Excerpt =>
==========
It helps that the performance, delivered in Corn Exchange’s head-spinningly energetic version of Commedia dell’arte, finds an artful correspondence with the world of the characters. Whether these fantastic actors briskly summon up a squeaking trolley, a spooked horse, a street riot, or an unpleasant squelch on the cobblestones, just as the Yeatsian playwright and his company struggle to create a mythic play “for Ireland”, the delight of the show is to see people building up their world right in front of you.

Play within the play

The nation, West recognises, is a similar kind of performance, a frantic improvisation where high ideals meet scant resources, similarly prone to triumph or collapse. The play within the play,

The Wooing of Emer

, an adorably heavy-handed allegory, tells the nation what it ought to be, but the chaos and excitement behind its staging and the skittering separations of its aftermath come closer to describing what it was, and perhaps what it remains.

The show, nonetheless, warmly interweaves art and life. The cast narrate their actions, like Joycean fugitives, conceive of reality in poetic or theatrical terms, burst periodically into song, and are embraced, throughout, by Conor Linehan’s deft piano, essentially another character.
==========
Records supplied =>
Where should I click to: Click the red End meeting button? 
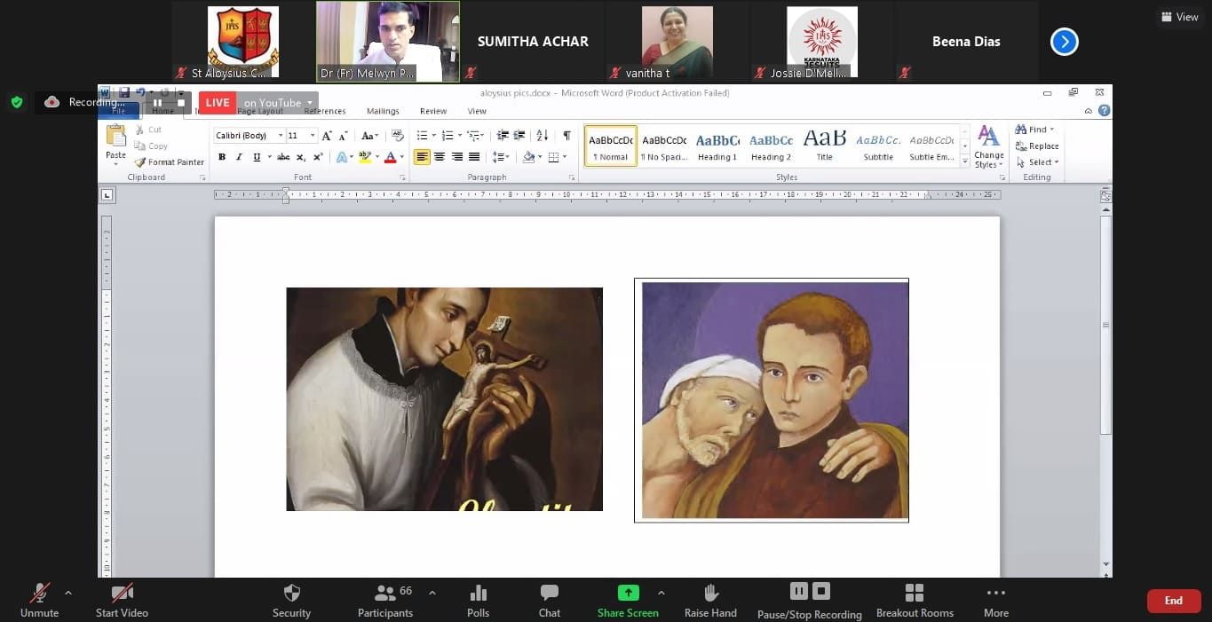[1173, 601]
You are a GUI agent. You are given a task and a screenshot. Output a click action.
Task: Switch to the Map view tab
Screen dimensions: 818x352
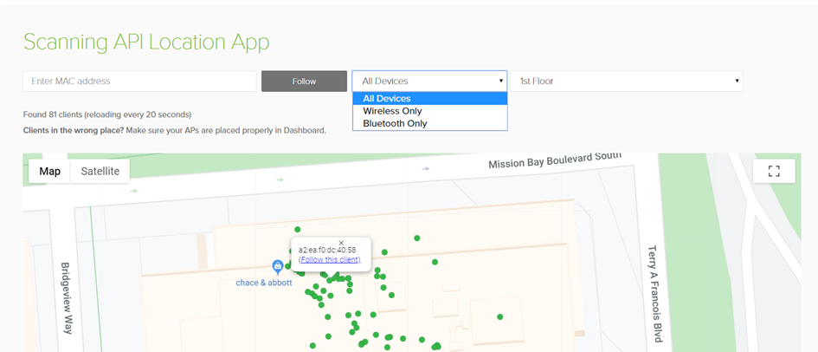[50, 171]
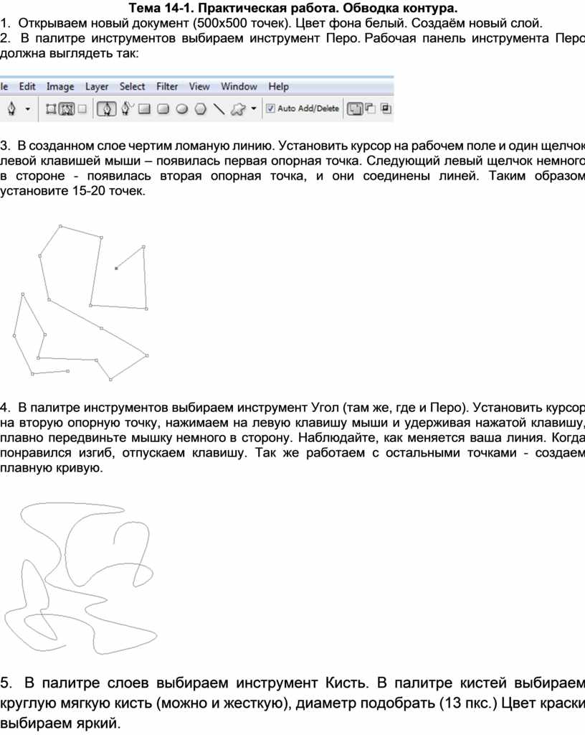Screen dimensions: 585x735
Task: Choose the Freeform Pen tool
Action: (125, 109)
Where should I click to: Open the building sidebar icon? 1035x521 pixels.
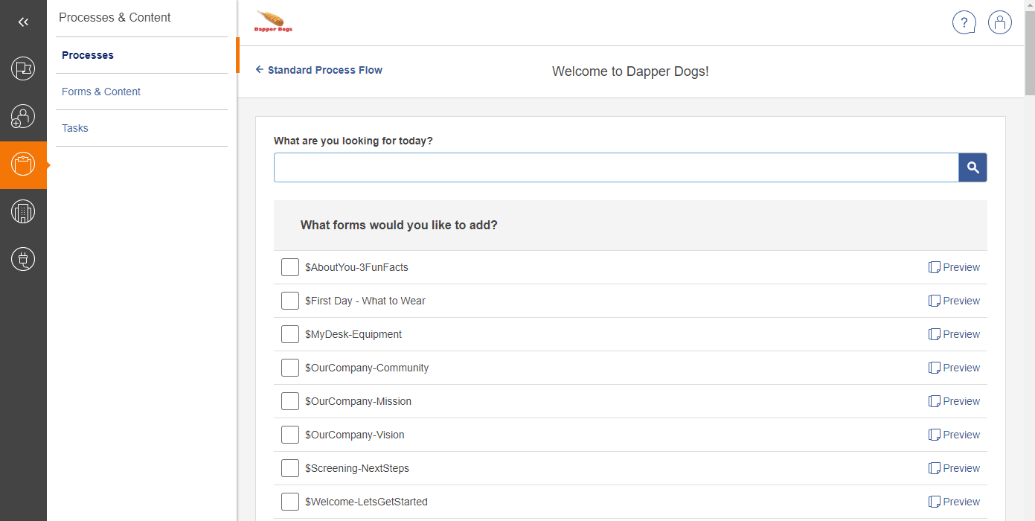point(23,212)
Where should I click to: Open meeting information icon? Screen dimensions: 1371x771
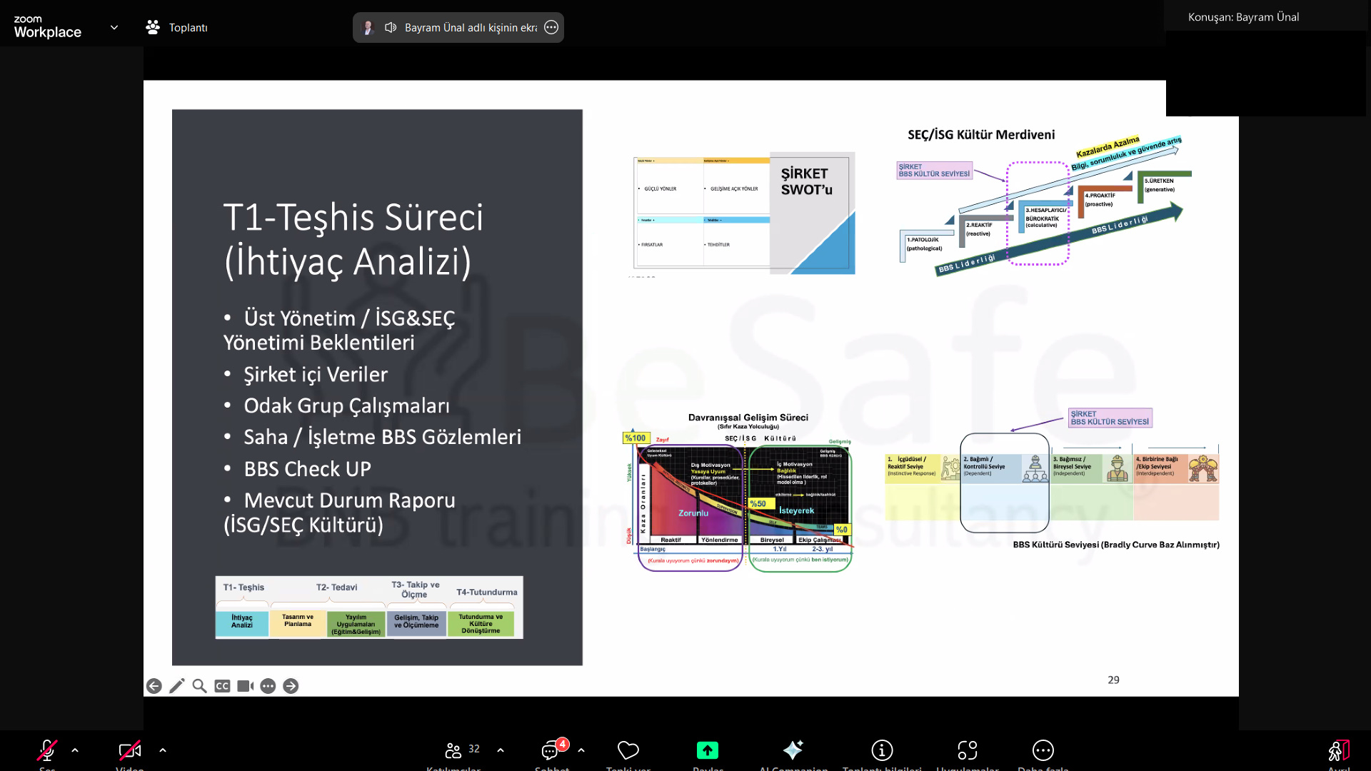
==========
Problem set =>
1) Translate this sentence from the review into Spanish: "The show, nonetheless, warmly interweaves art and life."
2) According to the review, what instrument does Conor Linehan play?
3) In the review, swap "trolley" for "wagon" and write out the passage starting with "It helps that" and going on through "front of you.".

Per-task answers =>
1) El espectáculo, no obstante, entrelaza cálidamente el arte y la vida.

2) The piano.

3)
It helps that the performance, delivered in Corn Exchange’s head-spinningly energetic version of Commedia dell’arte, finds an artful correspondence with the world of the characters. Whether these fantastic actors briskly summon up a squeaking wagon, a spooked horse, a street riot, or an unpleasant squelch on the cobblestones, just as the Yeatsian playwright and his company struggle to create a mythic play “for Ireland”, the delight of the show is to see people building up their world right in front of you.